The pipeline has four components:

flowchart LR
    CT["CloudTrail"] --> S3["S3 Bucket"]
    S3 -->|ObjectCreated event| SQS["SQS Queue"]
    SQS --> V["Vector"]
    V --> VL["VictoriaLogs"]
  1. CloudTrail writes JSON log files to an S3 bucket.
  2. S3 event notifications send a message to an SQS queue whenever a new object is created.
  3. Vector polls the SQS queue, downloads the S3 object, parses CloudTrail records, and forwards them.
  4. VictoriaLogs ingests the events via its JSON line protocol and stores them with configurable retention.

Using SQS as an intermediary avoids polling S3 directly and provides at-least-once delivery with automatic retries.

Terraform: CloudTrail, S3, and SQS

resource "aws_cloudtrail" "main" {
  name           = "main"
  s3_bucket_name = aws_s3_bucket.cloudtrail.id

  is_multi_region_trail         = true
  include_global_service_events = true
  enable_logging                = true
}

is_multi_region_trail captures API calls from all regions. include_global_service_events adds IAM, STS, and CloudFront events that are only logged in us-east-1.

The S3 bucket needs public access blocked, server-side encryption, and a bucket policy that allows writes only from the CloudTrail service principal.

The key piece that connects S3 to Vector is the SQS notification:

resource "aws_sqs_queue" "notifications" {
  name                       = "cloudtrail-notifications"
  message_retention_seconds  = 604800
  visibility_timeout_seconds = 300
  sqs_managed_sse_enabled    = true
}

resource "aws_s3_bucket_notification" "cloudtrail" {
  bucket = aws_s3_bucket.cloudtrail.id

  queue {
    queue_arn = aws_sqs_queue.notifications.arn
    events    = ["s3:ObjectCreated:*"]
  }
}

The queue retains messages for 7 days (604800 seconds), giving Vector enough time to process a backlog after maintenance. The visibility timeout of 300 seconds prevents other consumers from picking up the same message while Vector is downloading and processing the S3 object. Add a queue policy that allows sqs:SendMessage from the S3 bucket ARN.

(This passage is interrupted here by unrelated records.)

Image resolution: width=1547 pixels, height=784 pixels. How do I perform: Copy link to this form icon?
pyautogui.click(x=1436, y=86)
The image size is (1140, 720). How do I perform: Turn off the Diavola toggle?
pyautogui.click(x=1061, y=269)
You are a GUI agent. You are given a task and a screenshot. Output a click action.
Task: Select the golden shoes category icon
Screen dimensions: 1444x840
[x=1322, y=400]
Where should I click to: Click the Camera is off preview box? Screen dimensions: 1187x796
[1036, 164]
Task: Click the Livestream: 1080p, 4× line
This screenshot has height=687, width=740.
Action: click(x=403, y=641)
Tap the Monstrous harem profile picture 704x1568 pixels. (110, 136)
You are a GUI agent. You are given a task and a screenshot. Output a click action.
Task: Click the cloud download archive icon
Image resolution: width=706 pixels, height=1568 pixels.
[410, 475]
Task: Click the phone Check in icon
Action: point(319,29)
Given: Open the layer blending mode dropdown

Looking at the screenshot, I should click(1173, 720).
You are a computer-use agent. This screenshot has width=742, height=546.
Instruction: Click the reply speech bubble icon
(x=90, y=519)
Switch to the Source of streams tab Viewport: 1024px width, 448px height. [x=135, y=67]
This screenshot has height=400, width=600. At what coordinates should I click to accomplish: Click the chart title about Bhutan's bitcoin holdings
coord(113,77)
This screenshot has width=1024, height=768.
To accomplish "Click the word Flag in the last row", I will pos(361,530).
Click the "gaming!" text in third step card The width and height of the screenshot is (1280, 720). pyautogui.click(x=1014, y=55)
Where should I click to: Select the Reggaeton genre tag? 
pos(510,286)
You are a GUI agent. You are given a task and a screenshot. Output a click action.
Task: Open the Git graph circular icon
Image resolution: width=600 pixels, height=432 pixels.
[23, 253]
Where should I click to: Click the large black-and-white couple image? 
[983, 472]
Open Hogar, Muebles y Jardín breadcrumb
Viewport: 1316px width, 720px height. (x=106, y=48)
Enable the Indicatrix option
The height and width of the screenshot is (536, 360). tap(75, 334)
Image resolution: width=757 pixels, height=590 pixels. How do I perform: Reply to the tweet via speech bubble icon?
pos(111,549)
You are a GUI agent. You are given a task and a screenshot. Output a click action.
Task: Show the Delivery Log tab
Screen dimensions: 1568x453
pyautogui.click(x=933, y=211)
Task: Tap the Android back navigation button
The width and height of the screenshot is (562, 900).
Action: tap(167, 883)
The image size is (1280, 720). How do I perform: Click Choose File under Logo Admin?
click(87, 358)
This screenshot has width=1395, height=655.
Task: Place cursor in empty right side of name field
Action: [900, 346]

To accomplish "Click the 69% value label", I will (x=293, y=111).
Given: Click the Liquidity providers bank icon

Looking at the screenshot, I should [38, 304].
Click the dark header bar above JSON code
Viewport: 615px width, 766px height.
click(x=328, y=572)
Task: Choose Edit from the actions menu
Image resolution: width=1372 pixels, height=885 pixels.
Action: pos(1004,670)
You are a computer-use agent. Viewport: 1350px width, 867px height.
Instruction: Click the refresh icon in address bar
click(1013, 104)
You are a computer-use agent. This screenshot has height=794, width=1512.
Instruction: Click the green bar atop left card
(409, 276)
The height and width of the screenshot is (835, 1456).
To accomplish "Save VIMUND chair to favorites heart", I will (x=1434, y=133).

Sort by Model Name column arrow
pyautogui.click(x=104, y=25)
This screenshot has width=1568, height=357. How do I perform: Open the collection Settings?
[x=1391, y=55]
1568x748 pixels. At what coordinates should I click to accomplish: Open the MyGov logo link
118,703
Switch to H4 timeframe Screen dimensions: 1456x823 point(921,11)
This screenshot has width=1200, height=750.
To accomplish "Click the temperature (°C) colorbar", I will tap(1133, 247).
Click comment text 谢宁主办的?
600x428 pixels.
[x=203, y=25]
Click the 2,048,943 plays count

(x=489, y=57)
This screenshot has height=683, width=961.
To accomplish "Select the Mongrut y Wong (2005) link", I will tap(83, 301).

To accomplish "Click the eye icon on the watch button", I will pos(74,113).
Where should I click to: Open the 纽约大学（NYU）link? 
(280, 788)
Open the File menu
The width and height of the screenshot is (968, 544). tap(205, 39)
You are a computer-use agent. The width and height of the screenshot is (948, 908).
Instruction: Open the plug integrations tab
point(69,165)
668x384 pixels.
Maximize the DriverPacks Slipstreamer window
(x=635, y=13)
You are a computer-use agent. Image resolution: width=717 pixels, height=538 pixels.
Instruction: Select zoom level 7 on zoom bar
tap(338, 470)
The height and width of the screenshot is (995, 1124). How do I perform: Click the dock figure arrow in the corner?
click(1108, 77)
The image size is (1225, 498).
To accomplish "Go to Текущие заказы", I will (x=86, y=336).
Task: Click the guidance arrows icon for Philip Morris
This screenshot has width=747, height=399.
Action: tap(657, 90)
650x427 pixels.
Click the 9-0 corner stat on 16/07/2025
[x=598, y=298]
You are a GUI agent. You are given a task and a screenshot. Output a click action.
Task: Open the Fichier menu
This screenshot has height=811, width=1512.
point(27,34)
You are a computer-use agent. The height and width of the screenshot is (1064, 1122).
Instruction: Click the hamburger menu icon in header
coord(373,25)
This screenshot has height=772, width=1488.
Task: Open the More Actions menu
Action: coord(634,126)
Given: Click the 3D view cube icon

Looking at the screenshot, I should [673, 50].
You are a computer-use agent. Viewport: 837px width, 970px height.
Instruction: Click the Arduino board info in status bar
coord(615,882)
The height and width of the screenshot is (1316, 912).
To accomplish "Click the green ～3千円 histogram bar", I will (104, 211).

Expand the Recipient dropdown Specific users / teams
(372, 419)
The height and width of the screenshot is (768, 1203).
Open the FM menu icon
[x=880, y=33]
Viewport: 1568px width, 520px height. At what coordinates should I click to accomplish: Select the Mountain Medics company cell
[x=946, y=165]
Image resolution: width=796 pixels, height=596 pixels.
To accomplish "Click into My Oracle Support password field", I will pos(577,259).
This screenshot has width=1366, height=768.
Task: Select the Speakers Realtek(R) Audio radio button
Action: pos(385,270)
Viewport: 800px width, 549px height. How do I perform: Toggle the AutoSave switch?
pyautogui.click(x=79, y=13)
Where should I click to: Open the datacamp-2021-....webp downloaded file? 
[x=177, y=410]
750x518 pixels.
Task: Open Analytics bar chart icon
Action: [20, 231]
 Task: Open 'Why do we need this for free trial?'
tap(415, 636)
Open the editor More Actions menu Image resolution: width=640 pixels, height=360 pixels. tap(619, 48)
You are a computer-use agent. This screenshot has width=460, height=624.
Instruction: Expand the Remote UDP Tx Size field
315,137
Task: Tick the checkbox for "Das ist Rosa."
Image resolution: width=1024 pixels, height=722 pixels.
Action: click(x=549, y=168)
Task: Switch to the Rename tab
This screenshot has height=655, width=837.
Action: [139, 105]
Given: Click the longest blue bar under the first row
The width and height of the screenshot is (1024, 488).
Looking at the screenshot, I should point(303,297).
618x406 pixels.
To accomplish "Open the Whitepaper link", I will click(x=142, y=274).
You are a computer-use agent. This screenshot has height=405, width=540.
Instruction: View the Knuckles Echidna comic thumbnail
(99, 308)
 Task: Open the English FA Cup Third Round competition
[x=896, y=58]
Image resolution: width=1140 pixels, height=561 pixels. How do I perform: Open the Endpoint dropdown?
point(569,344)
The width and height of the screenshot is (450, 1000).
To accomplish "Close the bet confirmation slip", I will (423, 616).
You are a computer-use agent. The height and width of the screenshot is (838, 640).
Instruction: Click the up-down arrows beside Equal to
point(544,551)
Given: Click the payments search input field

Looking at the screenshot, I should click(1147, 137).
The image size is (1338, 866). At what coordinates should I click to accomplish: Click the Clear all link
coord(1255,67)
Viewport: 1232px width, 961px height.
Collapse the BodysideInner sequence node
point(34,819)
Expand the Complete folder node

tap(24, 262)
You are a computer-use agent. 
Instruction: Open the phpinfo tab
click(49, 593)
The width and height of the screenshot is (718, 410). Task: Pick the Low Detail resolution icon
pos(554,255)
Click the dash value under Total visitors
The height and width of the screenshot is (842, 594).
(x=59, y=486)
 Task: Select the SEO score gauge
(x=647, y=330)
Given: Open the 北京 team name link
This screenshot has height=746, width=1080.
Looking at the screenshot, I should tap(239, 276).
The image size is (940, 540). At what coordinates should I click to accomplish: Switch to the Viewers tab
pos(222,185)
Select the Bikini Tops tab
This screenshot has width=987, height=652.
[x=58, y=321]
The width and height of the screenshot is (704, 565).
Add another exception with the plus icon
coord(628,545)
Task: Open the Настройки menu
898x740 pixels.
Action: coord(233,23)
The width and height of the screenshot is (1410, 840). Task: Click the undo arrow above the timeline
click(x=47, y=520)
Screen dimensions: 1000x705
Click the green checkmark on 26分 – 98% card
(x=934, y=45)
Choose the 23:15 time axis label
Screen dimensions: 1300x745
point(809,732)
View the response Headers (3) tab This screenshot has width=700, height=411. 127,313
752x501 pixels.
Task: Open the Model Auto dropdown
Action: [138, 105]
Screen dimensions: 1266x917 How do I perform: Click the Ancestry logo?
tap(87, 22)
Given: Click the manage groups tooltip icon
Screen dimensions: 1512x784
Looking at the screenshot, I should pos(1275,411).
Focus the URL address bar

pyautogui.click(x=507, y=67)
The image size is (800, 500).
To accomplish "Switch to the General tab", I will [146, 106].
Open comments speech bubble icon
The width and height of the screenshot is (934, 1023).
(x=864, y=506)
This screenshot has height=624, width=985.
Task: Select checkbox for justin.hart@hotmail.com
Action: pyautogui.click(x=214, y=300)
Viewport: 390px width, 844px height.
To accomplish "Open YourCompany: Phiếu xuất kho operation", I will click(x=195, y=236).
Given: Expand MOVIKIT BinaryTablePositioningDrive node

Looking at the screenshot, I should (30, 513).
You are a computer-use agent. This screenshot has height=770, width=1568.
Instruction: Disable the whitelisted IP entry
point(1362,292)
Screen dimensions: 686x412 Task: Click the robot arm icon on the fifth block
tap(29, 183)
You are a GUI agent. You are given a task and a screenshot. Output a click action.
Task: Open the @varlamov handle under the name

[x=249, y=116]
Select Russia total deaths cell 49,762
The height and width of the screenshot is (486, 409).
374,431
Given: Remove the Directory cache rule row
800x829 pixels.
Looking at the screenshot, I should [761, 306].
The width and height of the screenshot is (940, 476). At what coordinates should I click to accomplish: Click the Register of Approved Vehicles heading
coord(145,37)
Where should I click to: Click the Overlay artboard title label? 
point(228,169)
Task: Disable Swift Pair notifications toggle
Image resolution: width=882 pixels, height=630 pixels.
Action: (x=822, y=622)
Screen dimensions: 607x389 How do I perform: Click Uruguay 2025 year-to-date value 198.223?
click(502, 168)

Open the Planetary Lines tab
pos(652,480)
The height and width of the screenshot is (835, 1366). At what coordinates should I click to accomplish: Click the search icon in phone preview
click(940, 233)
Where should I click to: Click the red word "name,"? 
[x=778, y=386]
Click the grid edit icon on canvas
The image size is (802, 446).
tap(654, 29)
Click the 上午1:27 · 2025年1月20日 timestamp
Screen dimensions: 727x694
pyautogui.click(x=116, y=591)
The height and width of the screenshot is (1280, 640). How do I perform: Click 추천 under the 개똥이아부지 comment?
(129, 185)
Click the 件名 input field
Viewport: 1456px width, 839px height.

The host running Vector needs IAM permissions to read from the S3 bucket and consume the SQS queue. On EC2 this is done via an instance profile; outside AWS, use access keys or IAM Roles Anywhere.

Vector Pipeline

data_dir: /var/lib/vector

sources:
  cloudtrail_s3:
    type: aws_s3
    sqs:
      queue_url: "https://sqs.us-east-1.amazonaws.com/<account-id>/<queue-name>"

transforms:
  parse_and_split:
    type: remap
    inputs:
      - cloudtrail_s3
    source: |-
      records = parse_json!(.message).Records
      . = []
      for_each(array!(records)) -> |_index, record| {
        record.log_type = "aws_cloudtrail"
        record.aws_account = record.recipientAccountId
        record._msg = record.eventName
        record.timestamp = record.eventTime
        if exists(record.responseElements.credentials.sessionToken) {
          record.responseElements.credentials.sessionToken = "<redacted>"
        }
        . = push(., record)
      }

sinks:
  victorialogs:
    type: http
    inputs:
      - parse_and_split
    uri: "http://127.0.0.1:9428/insert/jsonline"
    encoding:
      codec: json
    framing:
      method: newline_delimited
    compression: gzip
    healthcheck:
      enabled: false
    request:
      headers:
        VL-Stream-Fields: log_type,aws_account
        VL-Time-Field: timestamp
        AccountID: "0"
        ProjectID: "0"

Querying CloudTrail in VictoriaLogs

Once events are flowing, you can query them using the LogsQL query language.

Find all ConsoleLogin events:

log_type:aws_cloudtrail AND _msg:ConsoleLogin

Find AccessDenied errors:

log_type:aws_cloudtrail AND errorCode:AccessDenied

Find all actions by a specific IAM user:

log_type:aws_cloudtrail AND userIdentity.userName:alice

Find all S3 operations in a specific time range:

log_type:aws_cloudtrail AND eventSource:s3.amazonaws.com AND _time:[2026-02-24T00:00:00Z, 2026-02-24T23:59:59Z]

Filter by AWS account in a multi-account setup:

aws_account:123456789012 AND _msg:RunInstances

These same LogsQL queries can be used with vmalert for anomaly detection – schedule queries like root account usage or AccessDenied spikes and route alerts through Alertmanager to Slack, PagerDuty, or email.